Betamethasone is an injectable medication given during pregnancy, primarily to women at risk of preterm birth. This corticosteroid mimics naturally occurring hormones and helps prepare the unborn baby for an early arrival. Administering betamethasone improves outcomes for infants born prematurely.
Purpose of the Injection
The primary purpose of betamethasone during pregnancy is to accelerate the development of the baby’s lungs. Premature babies often have underdeveloped lungs, lacking sufficient surfactant—a substance that helps air sacs expand and prevents collapse. Betamethasone stimulates surfactant production, allowing lungs to function more effectively at birth.
This corticosteroid also promotes overall structural maturation of the lungs. It enhances the expression of surfactant-associated proteins and improves gas exchange and lung compliance. These actions prepare the fetal lungs for breathing outside the womb, which is especially important for infants born before their lungs are fully mature.
When and How it’s Administered
Betamethasone injections are typically recommended for pregnant women between 24 and 34 weeks of gestation at risk of preterm delivery within seven days. It may also be considered for women between 34 and 36 weeks and 6 days of gestation with a high risk of preterm birth. The standard dosage is two 12-milligram (mg) doses, administered intramuscularly, usually 24 hours apart.
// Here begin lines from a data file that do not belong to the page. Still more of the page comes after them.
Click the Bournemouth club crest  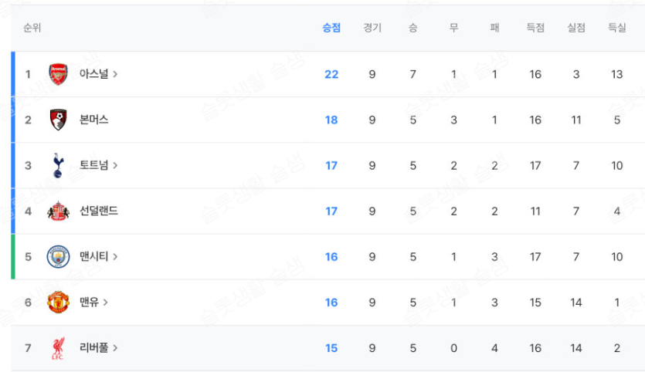coord(58,120)
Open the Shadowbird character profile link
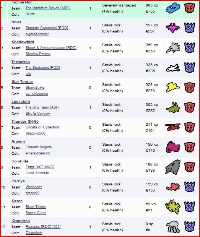The height and width of the screenshot is (237, 200). click(23, 42)
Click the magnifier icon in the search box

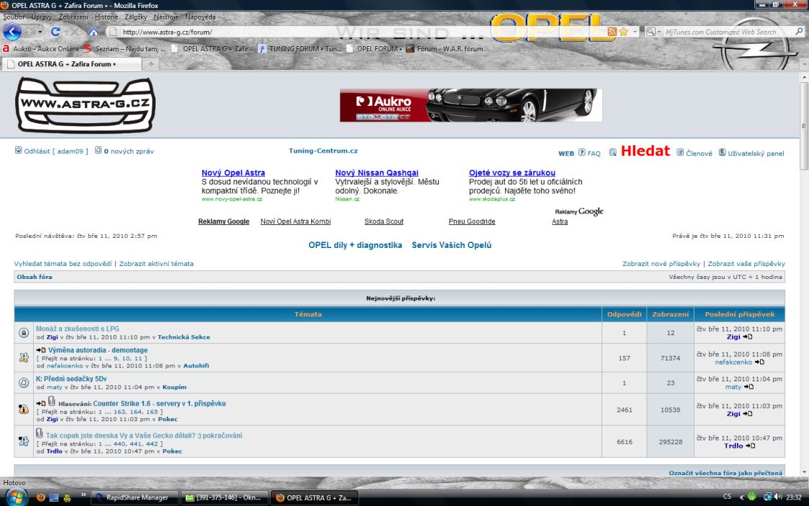pos(799,32)
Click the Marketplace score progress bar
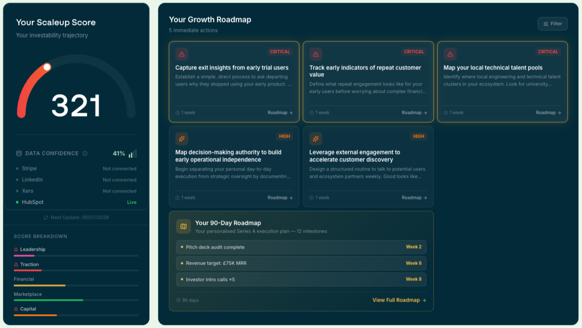The image size is (582, 328). pyautogui.click(x=76, y=300)
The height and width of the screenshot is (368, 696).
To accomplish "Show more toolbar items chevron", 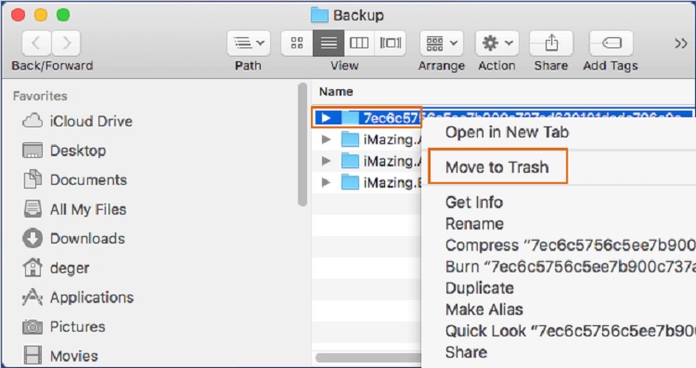I will click(x=681, y=43).
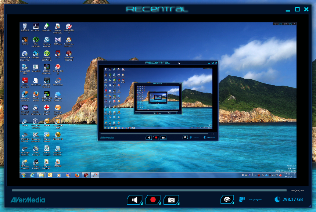Click the scheduled recording camera-clock icon
The height and width of the screenshot is (212, 316).
(x=242, y=200)
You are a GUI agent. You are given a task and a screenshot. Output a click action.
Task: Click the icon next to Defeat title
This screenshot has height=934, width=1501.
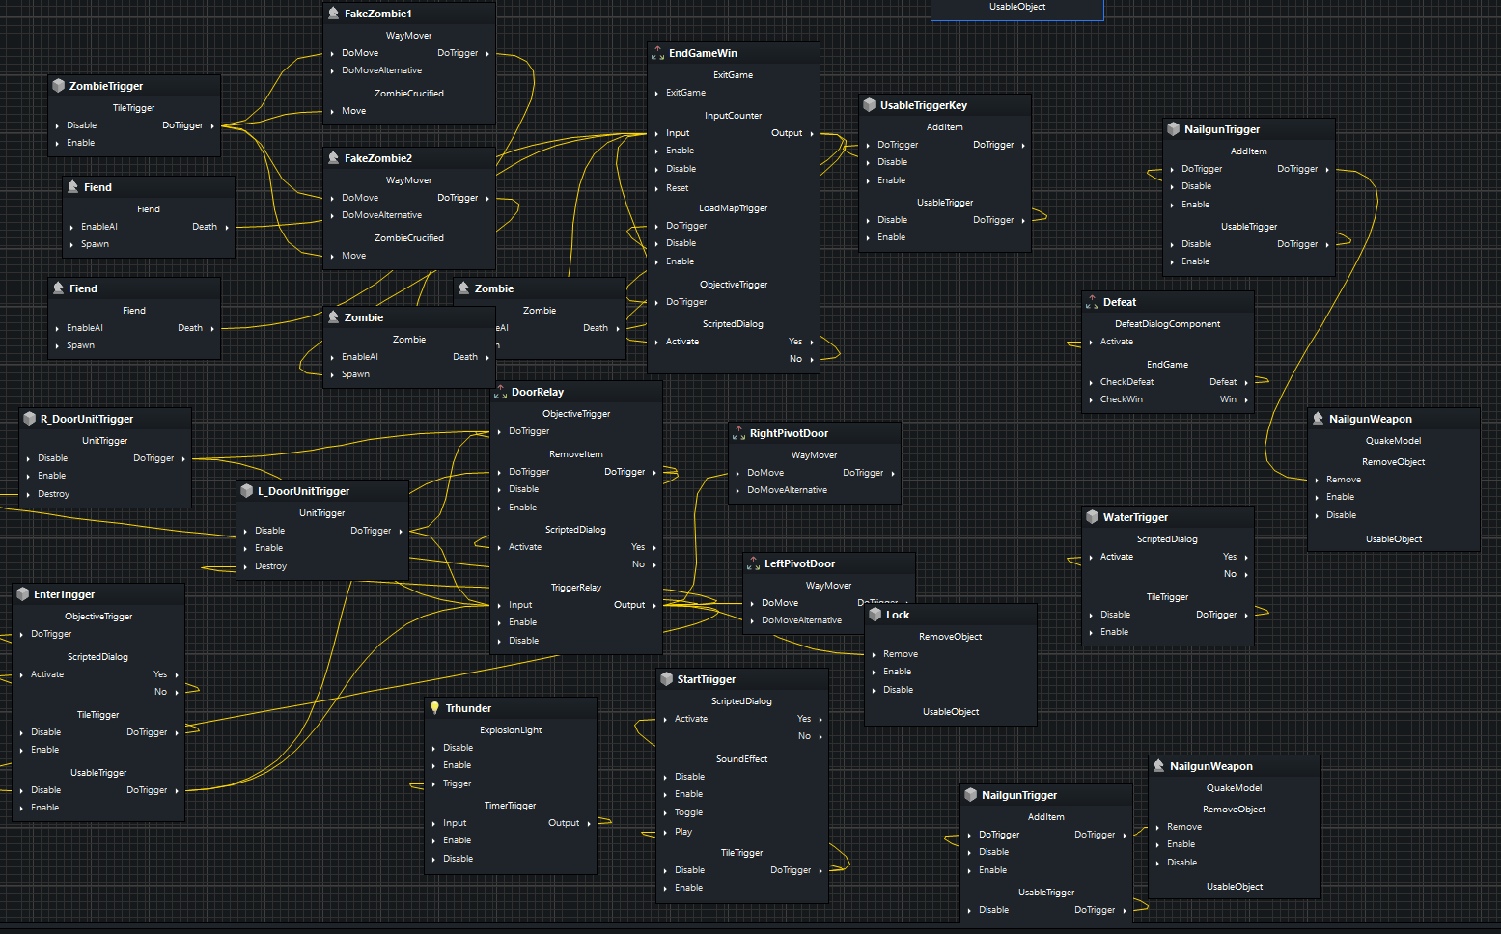pyautogui.click(x=1092, y=302)
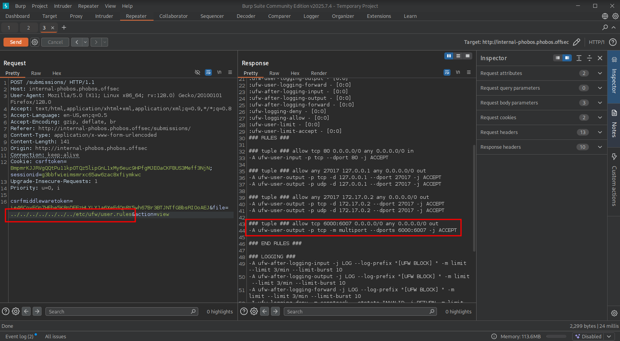This screenshot has width=620, height=341.
Task: Switch to side-by-side request/response layout
Action: coord(449,56)
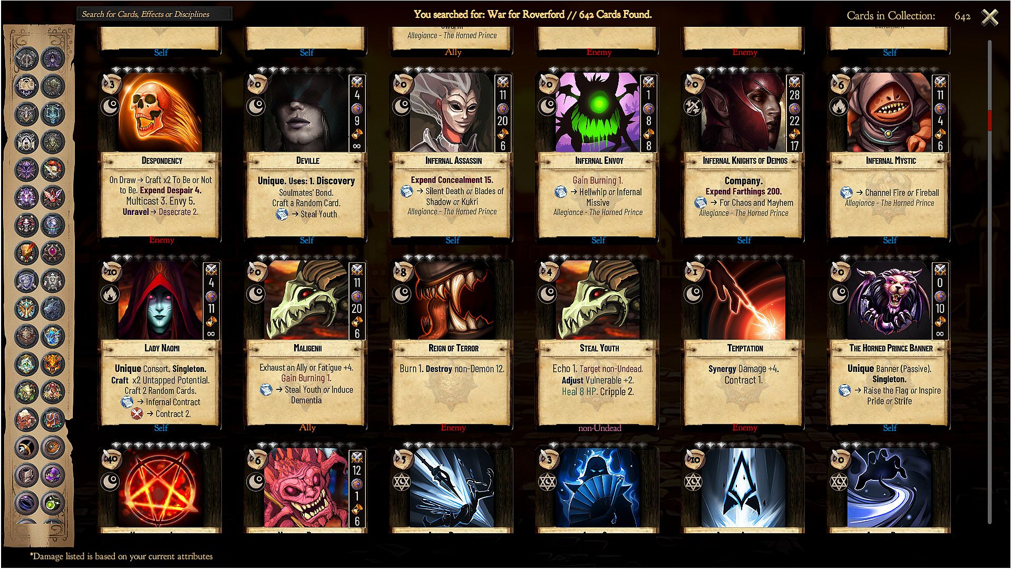This screenshot has width=1012, height=569.
Task: Select the purple wizard hat filter icon
Action: (52, 476)
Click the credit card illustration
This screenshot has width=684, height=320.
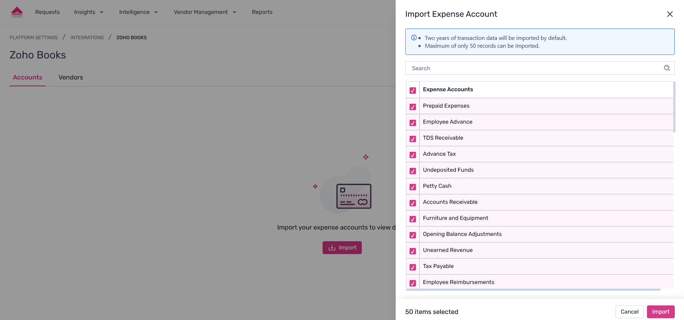[x=354, y=196]
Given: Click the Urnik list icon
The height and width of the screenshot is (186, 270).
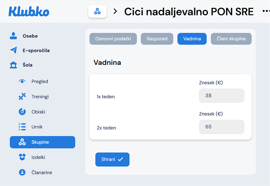Looking at the screenshot, I should [22, 127].
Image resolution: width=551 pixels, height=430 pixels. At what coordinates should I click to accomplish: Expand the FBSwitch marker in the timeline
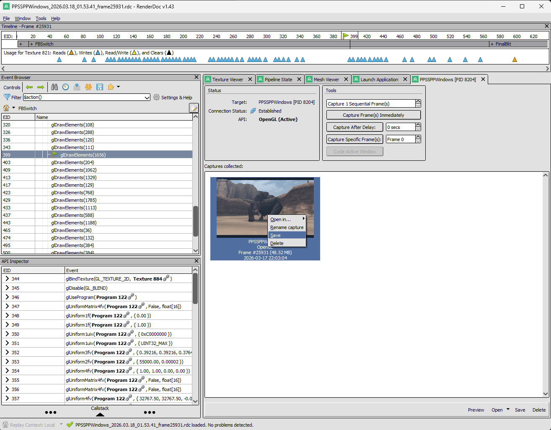32,44
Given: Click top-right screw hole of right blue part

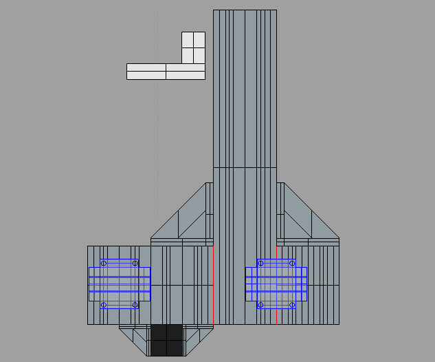Looking at the screenshot, I should click(292, 263).
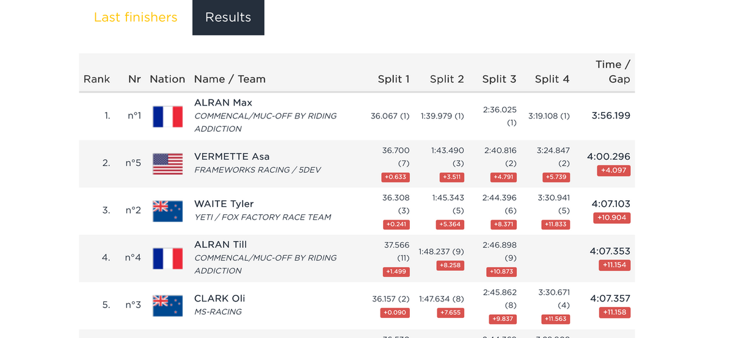Click the MS-RACING team name
Viewport: 733px width, 338px height.
click(x=218, y=312)
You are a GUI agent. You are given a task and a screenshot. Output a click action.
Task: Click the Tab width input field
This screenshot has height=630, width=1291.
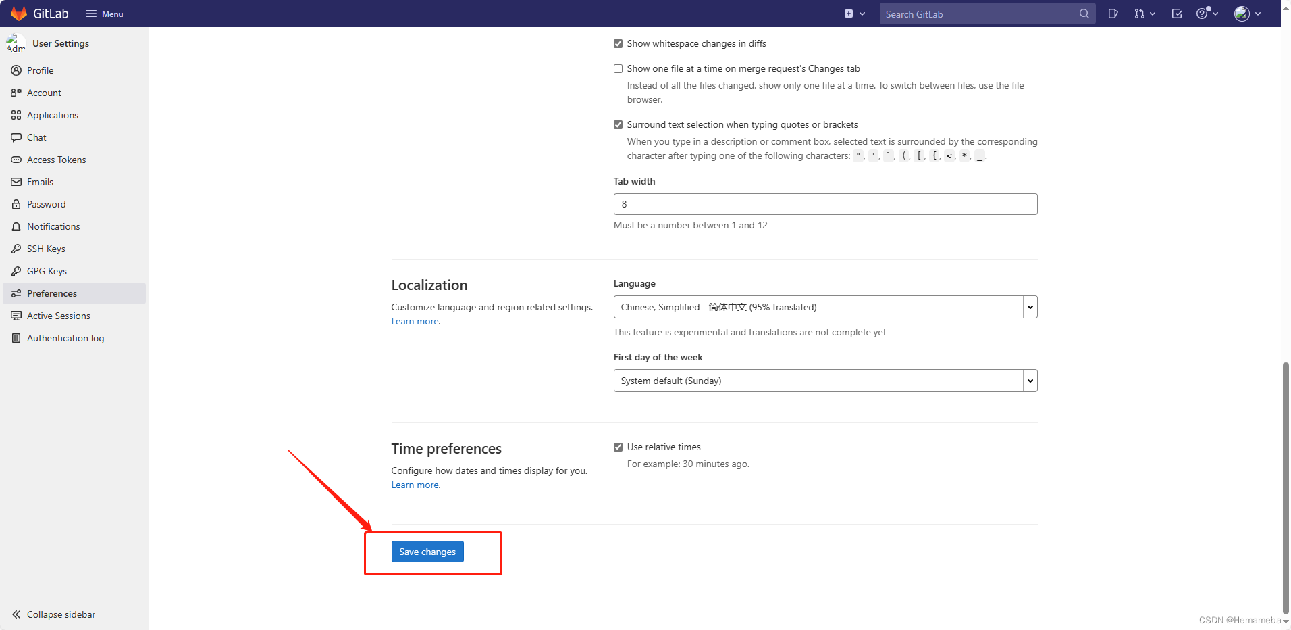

Injections are given in a large muscle, such as the arm, leg, or buttocks, allowing the medication to reach the baby via the mother’s bloodstream. While a 24-hour interval is standard, shorter intervals, such as 12 hours, are being explored when delivery is imminent.
Benefits for the Baby
The primary benefit of betamethasone for the baby is a significant reduction in the risk and severity of respiratory distress syndrome (RDS). This condition, common in premature infants due to immature lungs, makes breathing difficult and often requires medical support. By accelerating lung maturation, betamethasone helps babies breathe more easily after birth.
Beyond lung benefits, betamethasone also reduces the risk of other serious complications in premature infants. It decreases the likelihood of intraventricular hemorrhage (IVH), which is bleeding in the brain, and lowers the risk of necrotizing enterocolitis (NEC), a severe intestinal infection. Overall, antenatal betamethasone can decrease a premature infant’s chance of death by as much as 40 percent and may reduce the likelihood of developing long-term disabilities like cerebral palsy.
Potential Side Effects and Considerations
For the mother, betamethasone injections can lead to temporary side effects. These may include a transient increase in blood sugar levels, particularly relevant for women with pre-existing or gestational diabetes, as monitoring may be needed. Other temporary effects can include fluid retention, mild mood changes, or discomfort at the injection site.
For the baby, a temporary decrease in fetal movement might be observed. Generally, these effects are considered mild and temporary, and research suggests the benefits of a single course of antenatal corticosteroids outweigh risks. However, repeated courses may be associated with lower birth weights and reduced head circumference, which is why multiple courses are not recommended. Expectant mothers should discuss any pre-existing medical conditions or concerns with their healthcare provider before receiving the injection.